======== Records to use

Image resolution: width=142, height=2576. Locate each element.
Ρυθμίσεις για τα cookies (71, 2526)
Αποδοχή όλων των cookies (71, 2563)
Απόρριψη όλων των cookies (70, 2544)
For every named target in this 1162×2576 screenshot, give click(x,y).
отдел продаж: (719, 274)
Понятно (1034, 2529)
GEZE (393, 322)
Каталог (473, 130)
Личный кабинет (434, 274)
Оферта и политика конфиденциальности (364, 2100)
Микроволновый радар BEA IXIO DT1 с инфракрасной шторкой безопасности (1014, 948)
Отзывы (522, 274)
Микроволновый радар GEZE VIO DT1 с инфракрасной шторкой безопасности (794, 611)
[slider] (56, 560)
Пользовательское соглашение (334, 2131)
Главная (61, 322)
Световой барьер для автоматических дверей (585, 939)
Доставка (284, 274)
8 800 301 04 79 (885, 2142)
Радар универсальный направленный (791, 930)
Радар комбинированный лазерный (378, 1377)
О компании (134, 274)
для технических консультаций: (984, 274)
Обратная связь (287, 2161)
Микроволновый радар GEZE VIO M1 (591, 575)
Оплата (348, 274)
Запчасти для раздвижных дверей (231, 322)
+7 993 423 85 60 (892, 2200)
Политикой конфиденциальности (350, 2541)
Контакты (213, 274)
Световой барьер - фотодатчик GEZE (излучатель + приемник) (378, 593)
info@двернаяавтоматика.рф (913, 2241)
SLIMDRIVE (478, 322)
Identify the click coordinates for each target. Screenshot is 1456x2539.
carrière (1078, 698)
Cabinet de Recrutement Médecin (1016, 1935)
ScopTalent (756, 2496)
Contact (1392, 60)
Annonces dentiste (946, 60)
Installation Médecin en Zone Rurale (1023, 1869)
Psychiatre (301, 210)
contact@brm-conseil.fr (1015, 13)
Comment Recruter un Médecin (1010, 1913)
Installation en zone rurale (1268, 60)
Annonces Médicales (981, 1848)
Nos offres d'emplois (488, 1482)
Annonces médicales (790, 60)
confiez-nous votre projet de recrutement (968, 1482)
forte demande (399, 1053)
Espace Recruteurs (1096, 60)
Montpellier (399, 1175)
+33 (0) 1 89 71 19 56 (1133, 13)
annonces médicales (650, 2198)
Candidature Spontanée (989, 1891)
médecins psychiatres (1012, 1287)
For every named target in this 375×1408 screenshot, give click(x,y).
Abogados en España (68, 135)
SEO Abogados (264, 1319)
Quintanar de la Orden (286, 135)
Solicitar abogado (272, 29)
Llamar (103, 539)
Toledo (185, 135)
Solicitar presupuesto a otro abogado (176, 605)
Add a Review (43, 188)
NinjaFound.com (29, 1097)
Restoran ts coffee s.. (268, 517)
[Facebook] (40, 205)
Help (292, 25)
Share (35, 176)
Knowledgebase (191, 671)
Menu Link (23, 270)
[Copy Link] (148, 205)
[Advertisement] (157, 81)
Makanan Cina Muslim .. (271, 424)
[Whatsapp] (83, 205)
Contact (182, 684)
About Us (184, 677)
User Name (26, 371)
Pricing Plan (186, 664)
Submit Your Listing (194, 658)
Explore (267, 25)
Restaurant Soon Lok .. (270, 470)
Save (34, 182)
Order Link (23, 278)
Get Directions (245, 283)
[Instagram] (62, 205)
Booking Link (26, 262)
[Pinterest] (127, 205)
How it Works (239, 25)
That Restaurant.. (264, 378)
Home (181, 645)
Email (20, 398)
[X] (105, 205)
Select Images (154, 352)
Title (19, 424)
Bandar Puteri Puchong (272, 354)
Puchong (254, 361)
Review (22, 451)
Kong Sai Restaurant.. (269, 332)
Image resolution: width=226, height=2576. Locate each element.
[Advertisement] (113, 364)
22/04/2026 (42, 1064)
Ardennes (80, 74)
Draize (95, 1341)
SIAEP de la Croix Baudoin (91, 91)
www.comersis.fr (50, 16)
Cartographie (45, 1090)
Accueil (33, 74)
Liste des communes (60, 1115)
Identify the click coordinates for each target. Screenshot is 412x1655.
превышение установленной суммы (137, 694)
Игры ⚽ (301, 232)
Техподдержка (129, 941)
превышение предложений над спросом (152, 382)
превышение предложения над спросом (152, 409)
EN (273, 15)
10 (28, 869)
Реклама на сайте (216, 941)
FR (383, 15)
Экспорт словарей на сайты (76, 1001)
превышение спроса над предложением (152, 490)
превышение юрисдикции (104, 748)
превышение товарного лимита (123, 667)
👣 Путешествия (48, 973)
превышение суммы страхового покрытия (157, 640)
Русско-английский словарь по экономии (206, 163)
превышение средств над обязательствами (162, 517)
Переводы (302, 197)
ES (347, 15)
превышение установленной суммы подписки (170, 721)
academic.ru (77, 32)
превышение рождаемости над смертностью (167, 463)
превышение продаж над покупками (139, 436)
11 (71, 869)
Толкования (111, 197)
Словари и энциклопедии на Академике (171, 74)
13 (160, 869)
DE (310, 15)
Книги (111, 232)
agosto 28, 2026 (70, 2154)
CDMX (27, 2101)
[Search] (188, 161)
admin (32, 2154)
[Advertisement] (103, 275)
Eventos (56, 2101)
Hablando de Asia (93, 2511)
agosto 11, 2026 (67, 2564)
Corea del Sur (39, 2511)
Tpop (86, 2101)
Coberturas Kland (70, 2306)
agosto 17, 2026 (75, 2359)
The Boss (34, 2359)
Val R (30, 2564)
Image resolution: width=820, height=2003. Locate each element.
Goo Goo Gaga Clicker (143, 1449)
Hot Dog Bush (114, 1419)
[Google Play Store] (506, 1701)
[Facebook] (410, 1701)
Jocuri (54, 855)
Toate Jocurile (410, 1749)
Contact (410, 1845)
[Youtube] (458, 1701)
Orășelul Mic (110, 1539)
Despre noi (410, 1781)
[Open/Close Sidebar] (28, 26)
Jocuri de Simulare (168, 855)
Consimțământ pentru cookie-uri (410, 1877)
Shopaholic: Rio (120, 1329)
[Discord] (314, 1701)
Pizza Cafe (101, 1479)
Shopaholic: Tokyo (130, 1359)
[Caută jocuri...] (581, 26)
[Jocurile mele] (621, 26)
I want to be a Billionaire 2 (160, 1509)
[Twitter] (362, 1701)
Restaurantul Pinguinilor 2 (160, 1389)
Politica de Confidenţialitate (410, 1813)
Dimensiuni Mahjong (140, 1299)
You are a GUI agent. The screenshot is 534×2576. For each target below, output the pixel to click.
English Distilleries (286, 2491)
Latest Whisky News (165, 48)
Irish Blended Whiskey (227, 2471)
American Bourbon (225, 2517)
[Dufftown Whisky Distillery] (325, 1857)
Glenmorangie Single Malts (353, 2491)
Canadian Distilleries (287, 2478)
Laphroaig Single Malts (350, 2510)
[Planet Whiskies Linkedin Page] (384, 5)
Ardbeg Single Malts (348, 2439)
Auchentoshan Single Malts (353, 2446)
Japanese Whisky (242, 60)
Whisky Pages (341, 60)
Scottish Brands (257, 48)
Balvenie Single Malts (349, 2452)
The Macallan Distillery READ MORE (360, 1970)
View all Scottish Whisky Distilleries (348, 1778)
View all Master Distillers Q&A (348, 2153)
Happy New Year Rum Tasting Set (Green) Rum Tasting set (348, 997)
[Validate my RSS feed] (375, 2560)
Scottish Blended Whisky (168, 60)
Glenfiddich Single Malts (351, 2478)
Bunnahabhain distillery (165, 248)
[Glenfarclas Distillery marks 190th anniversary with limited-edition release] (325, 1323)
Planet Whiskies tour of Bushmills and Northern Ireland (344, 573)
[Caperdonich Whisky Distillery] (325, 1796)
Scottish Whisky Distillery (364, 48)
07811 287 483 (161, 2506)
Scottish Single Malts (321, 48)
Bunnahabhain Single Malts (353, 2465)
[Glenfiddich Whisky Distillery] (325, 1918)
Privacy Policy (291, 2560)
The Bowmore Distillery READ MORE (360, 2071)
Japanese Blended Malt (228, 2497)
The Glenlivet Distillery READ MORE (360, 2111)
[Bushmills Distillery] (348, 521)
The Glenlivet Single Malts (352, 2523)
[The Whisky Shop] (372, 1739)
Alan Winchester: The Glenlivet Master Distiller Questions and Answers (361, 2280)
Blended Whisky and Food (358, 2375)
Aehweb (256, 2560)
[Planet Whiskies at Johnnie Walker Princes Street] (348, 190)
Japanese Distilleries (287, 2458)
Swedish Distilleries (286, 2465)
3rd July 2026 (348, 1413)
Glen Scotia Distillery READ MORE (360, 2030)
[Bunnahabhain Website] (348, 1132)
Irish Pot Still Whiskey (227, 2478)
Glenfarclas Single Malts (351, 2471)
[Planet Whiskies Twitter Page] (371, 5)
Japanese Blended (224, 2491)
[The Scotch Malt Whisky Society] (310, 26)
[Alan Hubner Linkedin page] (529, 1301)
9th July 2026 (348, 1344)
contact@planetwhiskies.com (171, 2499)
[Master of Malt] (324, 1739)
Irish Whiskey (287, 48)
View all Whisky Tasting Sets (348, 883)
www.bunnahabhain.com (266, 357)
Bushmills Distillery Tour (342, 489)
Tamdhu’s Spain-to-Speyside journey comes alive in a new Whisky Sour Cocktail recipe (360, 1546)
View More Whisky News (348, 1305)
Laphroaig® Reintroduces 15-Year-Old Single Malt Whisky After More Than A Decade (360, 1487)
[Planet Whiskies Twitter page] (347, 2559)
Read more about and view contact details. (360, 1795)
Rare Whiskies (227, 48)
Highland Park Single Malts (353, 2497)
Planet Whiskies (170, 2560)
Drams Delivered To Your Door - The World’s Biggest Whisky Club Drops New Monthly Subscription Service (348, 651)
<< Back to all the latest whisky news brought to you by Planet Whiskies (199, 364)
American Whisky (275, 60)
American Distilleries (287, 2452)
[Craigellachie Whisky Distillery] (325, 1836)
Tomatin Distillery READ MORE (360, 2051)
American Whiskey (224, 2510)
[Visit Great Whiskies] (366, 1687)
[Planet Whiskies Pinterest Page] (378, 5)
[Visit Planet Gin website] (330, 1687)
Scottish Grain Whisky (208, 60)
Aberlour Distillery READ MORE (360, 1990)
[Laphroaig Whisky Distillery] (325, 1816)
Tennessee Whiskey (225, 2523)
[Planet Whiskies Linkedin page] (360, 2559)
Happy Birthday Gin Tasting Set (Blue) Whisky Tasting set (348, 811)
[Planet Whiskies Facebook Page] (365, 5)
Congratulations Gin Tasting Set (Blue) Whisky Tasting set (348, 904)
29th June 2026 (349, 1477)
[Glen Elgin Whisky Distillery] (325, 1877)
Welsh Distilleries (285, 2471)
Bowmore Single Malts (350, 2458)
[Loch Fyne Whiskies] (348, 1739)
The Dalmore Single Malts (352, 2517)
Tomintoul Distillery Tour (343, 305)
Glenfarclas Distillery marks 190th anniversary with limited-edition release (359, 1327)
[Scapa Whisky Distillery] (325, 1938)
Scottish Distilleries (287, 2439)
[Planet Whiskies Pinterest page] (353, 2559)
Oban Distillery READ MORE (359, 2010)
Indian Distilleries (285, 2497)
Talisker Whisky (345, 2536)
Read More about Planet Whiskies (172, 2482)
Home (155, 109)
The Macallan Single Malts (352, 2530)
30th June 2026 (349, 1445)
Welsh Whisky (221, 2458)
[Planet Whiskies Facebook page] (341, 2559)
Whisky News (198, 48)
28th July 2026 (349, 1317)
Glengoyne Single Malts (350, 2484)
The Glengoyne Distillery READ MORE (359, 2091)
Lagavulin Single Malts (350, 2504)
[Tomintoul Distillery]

================

Assignment:
Repeat the entries above exactly, beginning at their first line and ending with the line that contains "56 (1133, 13)", with nothing added.

Answer to this task:
Image resolution: width=142, height=2576. Locate each element.
Ρυθμίσεις για τα cookies (71, 2526)
Αποδοχή όλων των cookies (71, 2563)
Απόρριψη όλων των cookies (70, 2544)
For every named target in this 1162×2576 screenshot, give click(x,y).
отдел продаж: (719, 274)
Понятно (1034, 2529)
GEZE (393, 322)
Каталог (473, 130)
Личный кабинет (434, 274)
Оферта и политика конфиденциальности (364, 2100)
Микроволновый радар BEA IXIO DT1 с инфракрасной шторкой безопасности (1014, 948)
Отзывы (522, 274)
Микроволновый радар GEZE VIO DT1 с инфракрасной шторкой безопасности (794, 611)
[slider] (56, 560)
Пользовательское соглашение (334, 2131)
Главная (61, 322)
Световой барьер для автоматических дверей (585, 939)
Доставка (284, 274)
8 800 301 04 79 (885, 2142)
Радар универсальный направленный (791, 930)
Радар комбинированный лазерный (378, 1377)
О компании (134, 274)
для технических консультаций: (984, 274)
Обратная связь (287, 2161)
Микроволновый радар GEZE VIO M1 (591, 575)
Оплата (348, 274)
Запчасти для раздвижных дверей (231, 322)
+7 993 423 85 60 (892, 2200)
Политикой конфиденциальности (350, 2541)
Контакты (213, 274)
Световой барьер - фотодатчик GEZE (излучатель + приемник) (378, 593)
info@двернаяавтоматика.рф (913, 2241)
SLIMDRIVE (478, 322)
Identify the click coordinates for each target. Screenshot is 1456x2539.
carrière (1078, 698)
Cabinet de Recrutement Médecin (1016, 1935)
ScopTalent (756, 2496)
Contact (1392, 60)
Annonces dentiste (946, 60)
Installation Médecin en Zone Rurale (1023, 1869)
Psychiatre (301, 210)
contact@brm-conseil.fr (1015, 13)
Comment Recruter un Médecin (1010, 1913)
Installation en zone rurale (1268, 60)
Annonces Médicales (981, 1848)
Nos offres d'emplois (488, 1482)
Annonces médicales (790, 60)
confiez-nous votre projet de recrutement (968, 1482)
forte demande (399, 1053)
Espace Recruteurs (1096, 60)
Montpellier (399, 1175)
+33 (0) 1 89 71 19 56 (1133, 13)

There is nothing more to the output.